Нет, это не лес. Это десятки грязных рук схватили ее, повалили на землю. Лицом в снег, которым яростно блевали ворота.

— Я виновата — прошептала женщина, прежде чем сознание покинуло ее.

‍​‌‌​​‌‌‌​​‌​‌‌​‌​​​‌​‌‌‌​‌‌​​​‌‌​​‌‌​‌​‌​​​‌​‌‌‍

Глава 1

— Даже не думай! — осуждающий взгляд Ирины мертвой хваткой вцепился в мой потрепанный безденежьем кошелек. Печально, но факт: чем меньше у нас средств, тем чаще мы хватаемся за бумажник. Одни потрошат его в надежде найти завалявшийся в складках полтинник. Другие, не в силах бороться с потребительской лихорадкой, вовсе не выпускают портмоне из рук.

Пригородный поезд заметно поубавил ход, готовясь завизжать тормозами у очередной заснеженной станции.

— Не будь наивной, Оль. Это развод чистой воды! — коллега брезгливо отодвинула замасленным пальцем пакетик с зажигалкой.

Я замерла с кошельком в руке, опустив взгляд на короткую записку от руки. На свою Ирина уже положила надкусанный беляш.

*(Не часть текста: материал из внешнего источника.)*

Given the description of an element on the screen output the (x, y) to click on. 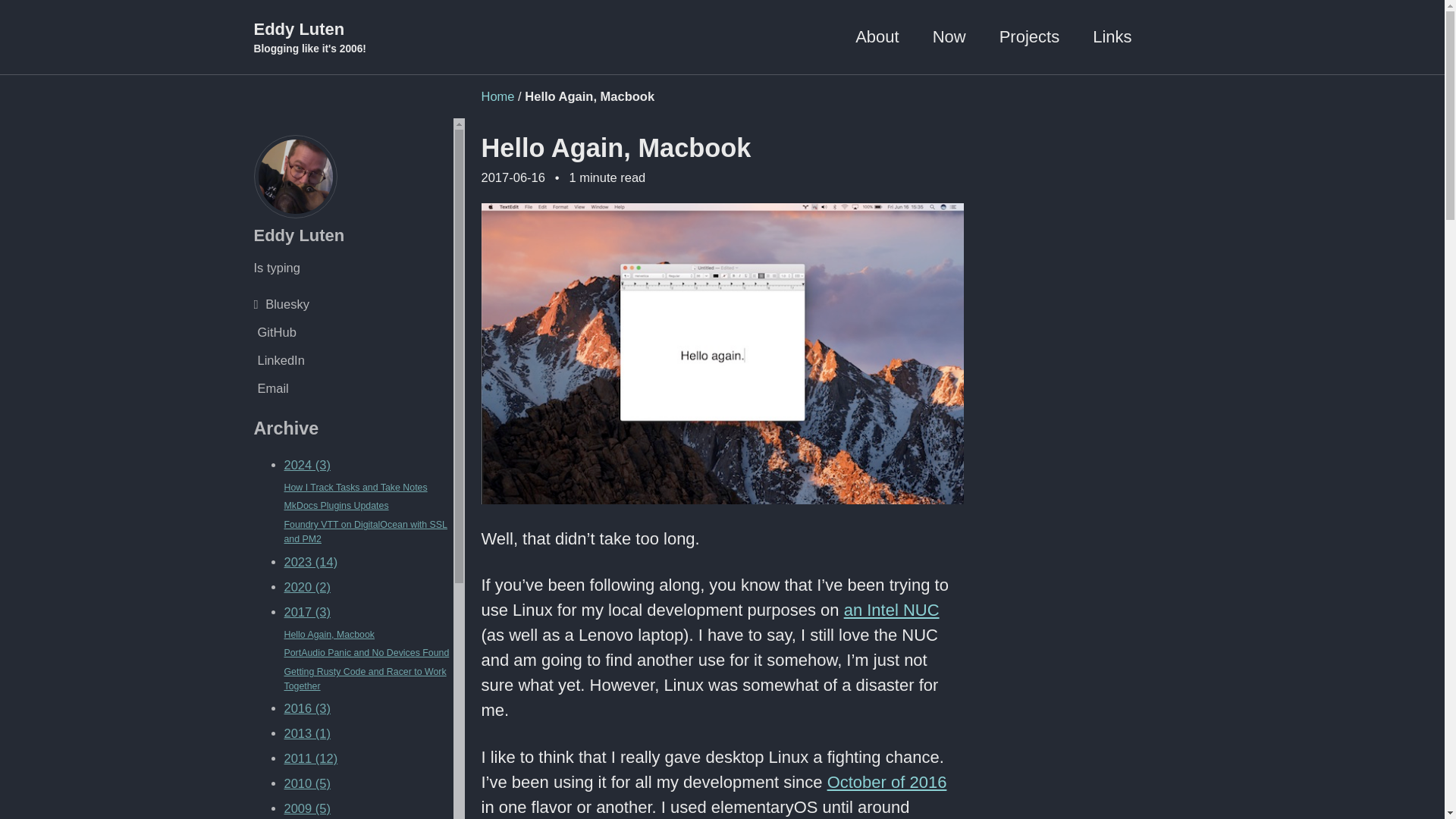
Posted on 2017-02-14 (364, 678)
Posted on 2017-06-16 (328, 634)
Projects (1028, 36)
Home (496, 96)
Posted on 2017-02-14 (365, 652)
How I Track Tasks and Take Notes (354, 487)
MkDocs Plugins Updates (335, 505)
GitHub (352, 332)
Posted on 2024-02-17 (354, 487)
LinkedIn (352, 360)
Given the description of an element on the screen output the (x, y) to click on. 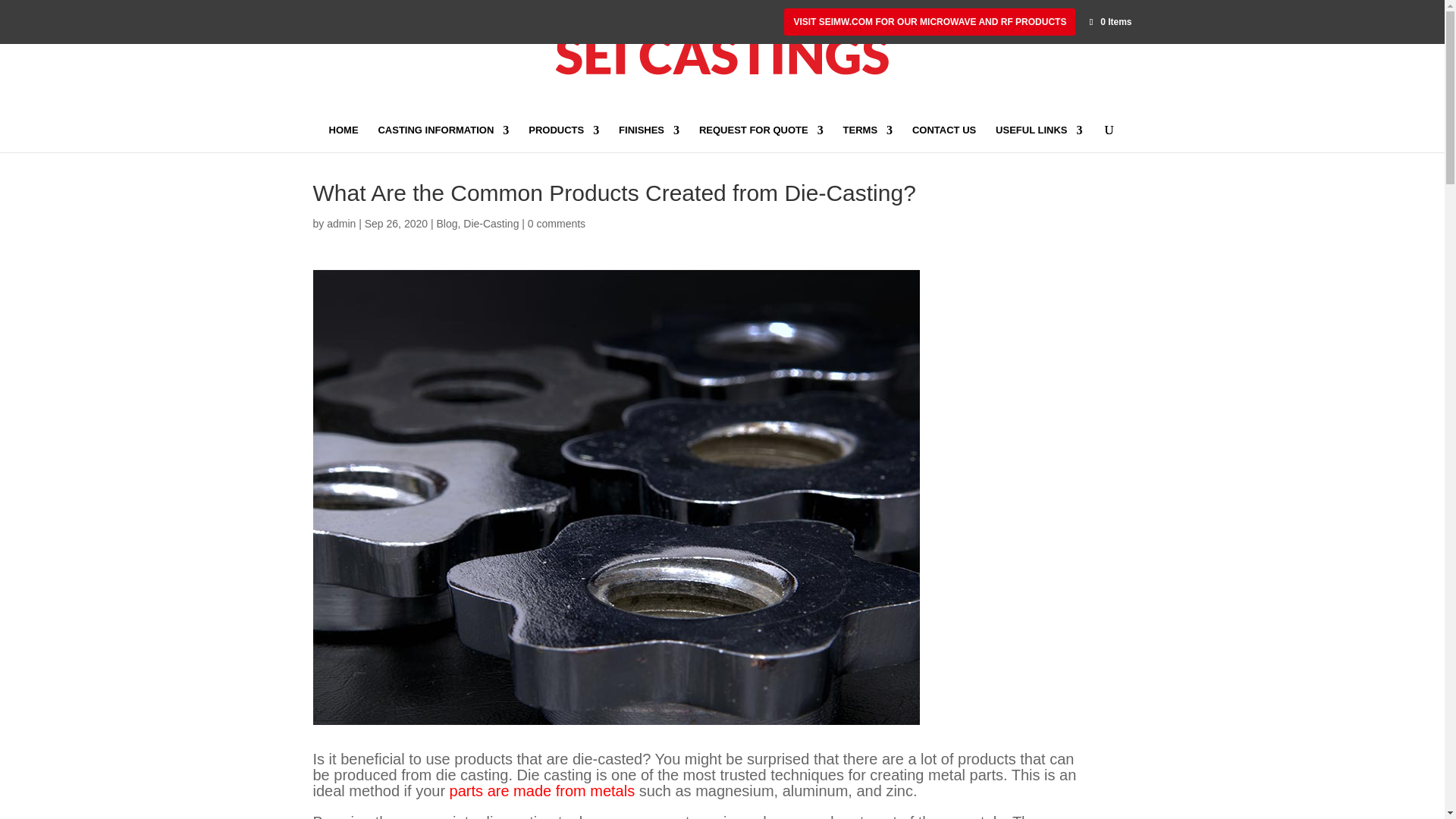
PRODUCTS (563, 138)
VISIT SEIMW.COM FOR OUR MICROWAVE AND RF PRODUCTS (929, 22)
REQUEST FOR QUOTE (761, 138)
CASTING INFORMATION (442, 138)
0 Items (1108, 21)
HOME (343, 138)
FINISHES (648, 138)
Posts by admin (340, 223)
Given the description of an element on the screen output the (x, y) to click on. 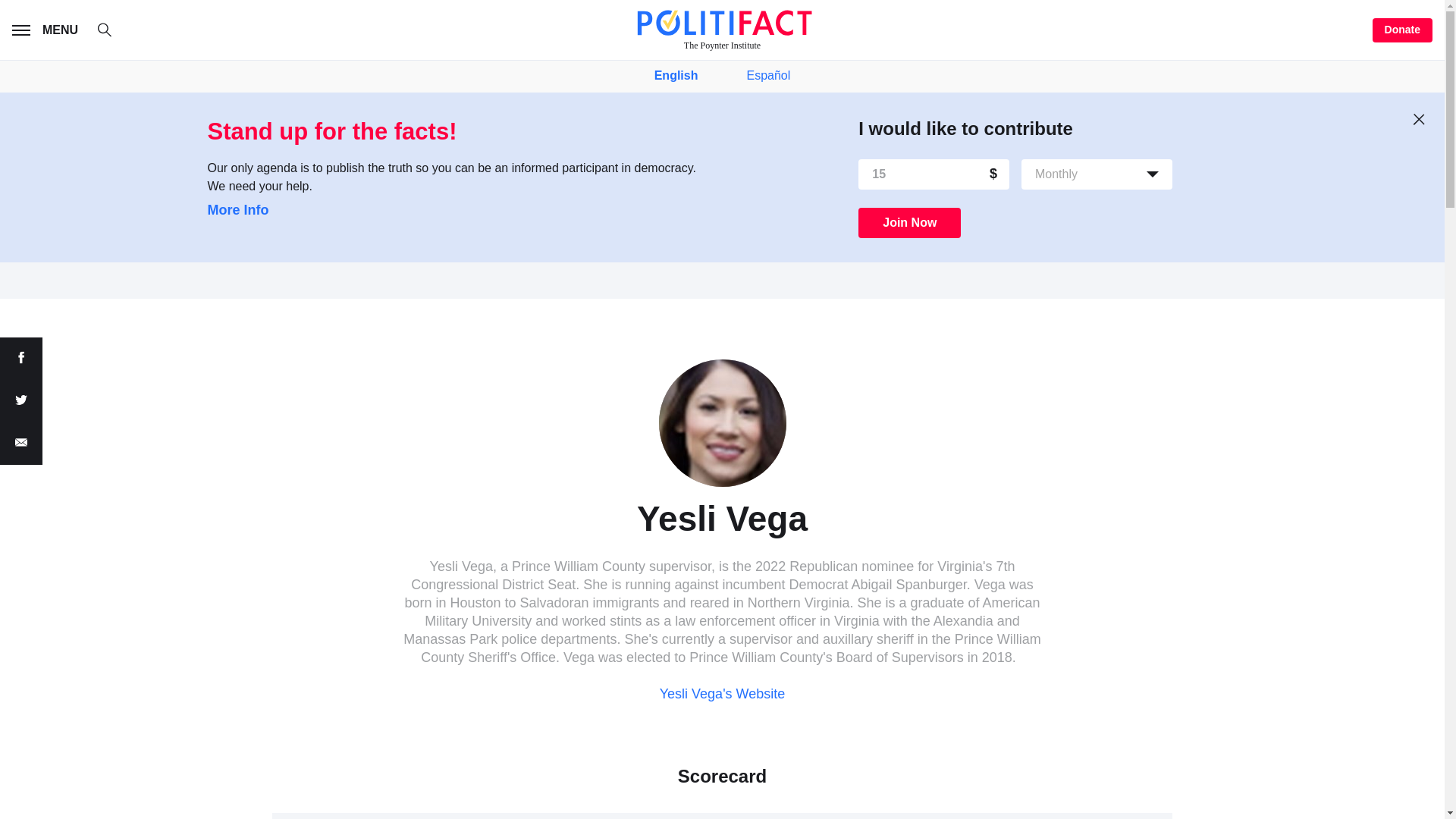
Search (111, 31)
Donate (1402, 30)
The Poynter Institute (721, 29)
MENU (47, 30)
Given the description of an element on the screen output the (x, y) to click on. 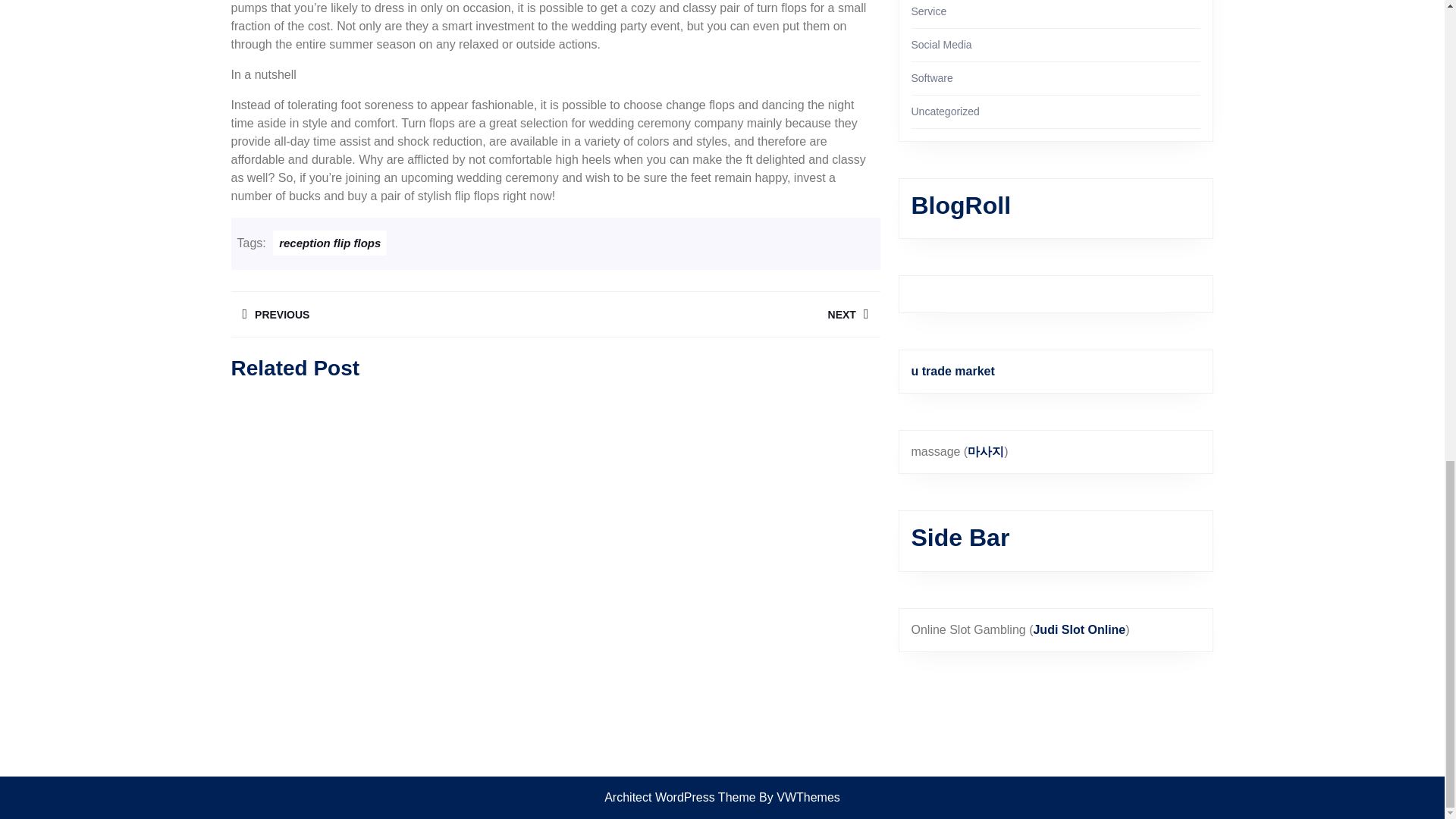
reception flip flops (392, 314)
Given the description of an element on the screen output the (x, y) to click on. 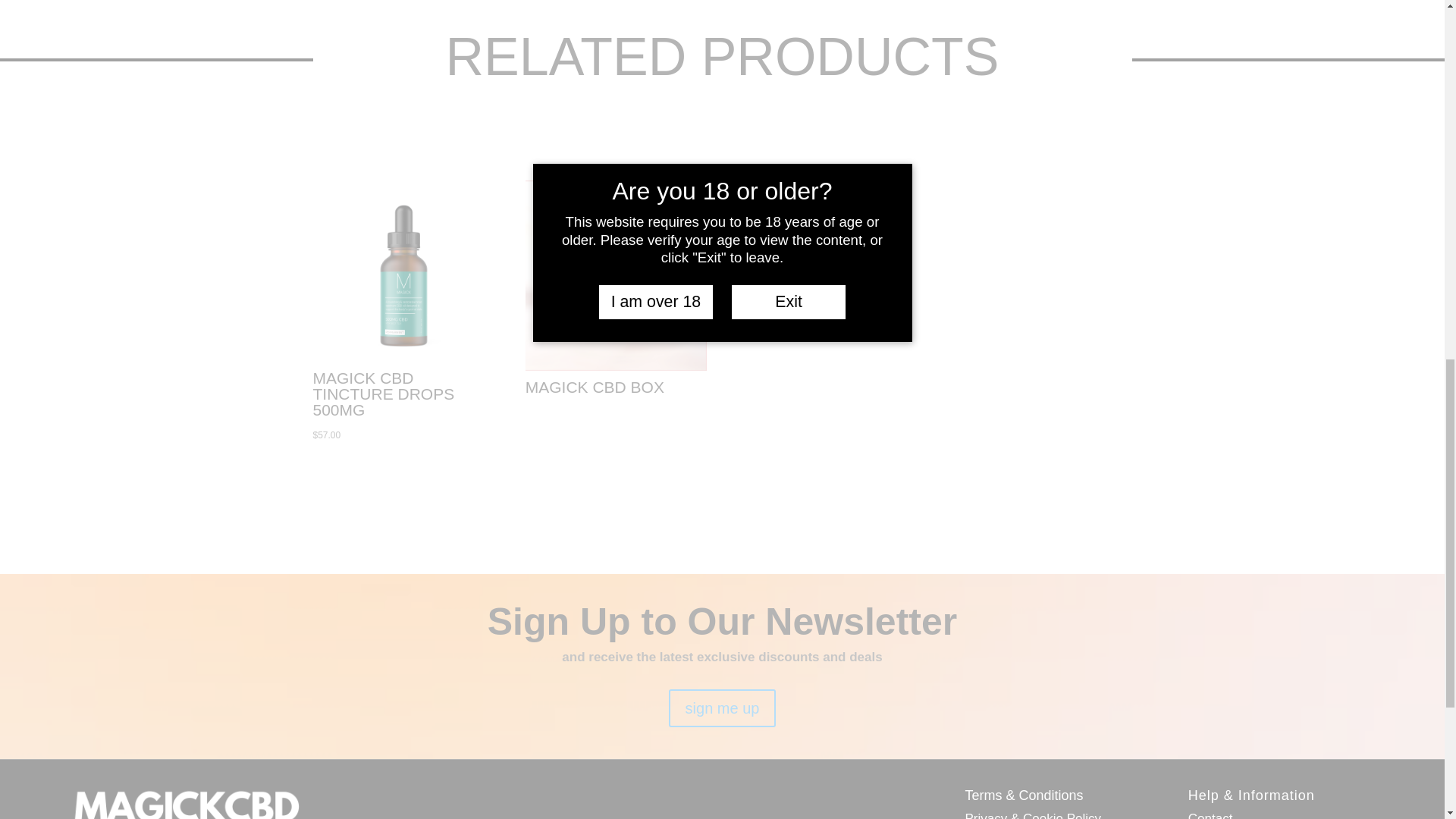
Magick-logo-white (185, 803)
sign me up (722, 708)
Contact (1210, 815)
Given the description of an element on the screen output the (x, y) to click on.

«Помогите! Я с рождения глухонемой. Я не попрошайничаю, а пытаюсь честно заработать. Купите зажигалку за 10 рублей. Вам мелочь, а мне — сытый день. Сделайте доброе дело. Благослови вас Бог! Спасибо.»

— Всего-то десятка, Ир! От меня не убудет, — осуждение коллеги заставило меня оправдываться. Хотя в душе я понимала, что ничего ей не должна. Это мой выбор. И еще нескольких засуетившихся в поисках мелочи пассажиров.

Я опустила поверх записки купюру с изображением красноярской часовни Параскевы Пятницы — покровительницы семьи и домашних животных. Почему-то именно сейчас меня позабавило, что на оборотной стороне «десятки» был изображен мост гидроэлектростанции.

Ирина закатила глаза, надула губы и отвернулась к черному окну.

— А зажигалку мужу подарю. А то он вечно на спички ругается. То намокнут, то сера паршивая. А тут, смотри — одним движением я откинула металлическую крышку, из-под которой вырвался голубой огонек, — Импортная! Написано «Зиппо».

Снова этот извиняющийся тон. Я будто нашкодивший щенок пыталась вымолить прощение хозяйки. Заискивание и вечно виноватый вид — результат странных воспитательных методов моей мачехи. Получить от нее похвалу или хотя бы снисходительную улыбку было невозможно. Что бы я не делала, как бы не старалась, женщина оставалась неприступной как паспортистка в обеденный перерыв.

«Сама завязала шнурки? Теперь хоть мордень не расшибёшь». «Получила пятерку? А до этого чего дурочку из себя строила?». «Защитила дипломную? Ну не зря хоть лампочки по ночам жгла, читая свои книжки».

Когда же мне предложили работу в загородном интернате, мачеха и вовсе с цепи сорвалась: «С ума девка сошла! Нет бы в школе остаться. В тепле тетрадки перебирать. Подавай ей вшивых детёв всякого отребья. Все нервы тебе вытреплют! Еще и заразу какую в дом притащишь. А дорога-то, дорога. В поездах жить будешь. Одумайся, дуреха!».

Но я не одумалась. Страна только начала оправляться от нищеты девяностых. Чтобы выжить, надо было крутиться.

С утра до вечера я заставляла детей поверить в то, что они любят литературу. После уроков малевала по трафарету таблички с названиями улиц и номерами домов. Три раза в неделю бегала в администрацию города (про себя я звала ее адом города) мыть полы.

Все кабинеты в «аду» были одинаковыми. Один письменный стол из ДСП размножили и поставили в каждое помещение. Такая же участь ждала стулья с зеленой обивкой, портреты президента, канцелярию, высокие книжные шкафы. Даже цветы в глиняных горшках казалось вышли с одного конвейера, чтобы пылиться на подоконниках казенного учреждения. За ними никто, кроме меня не ухаживал. Это не входило в мои обязанности, но уж больно жалко было наблюдать, как растения задыхаются от пропитанного бюрократией воздуха.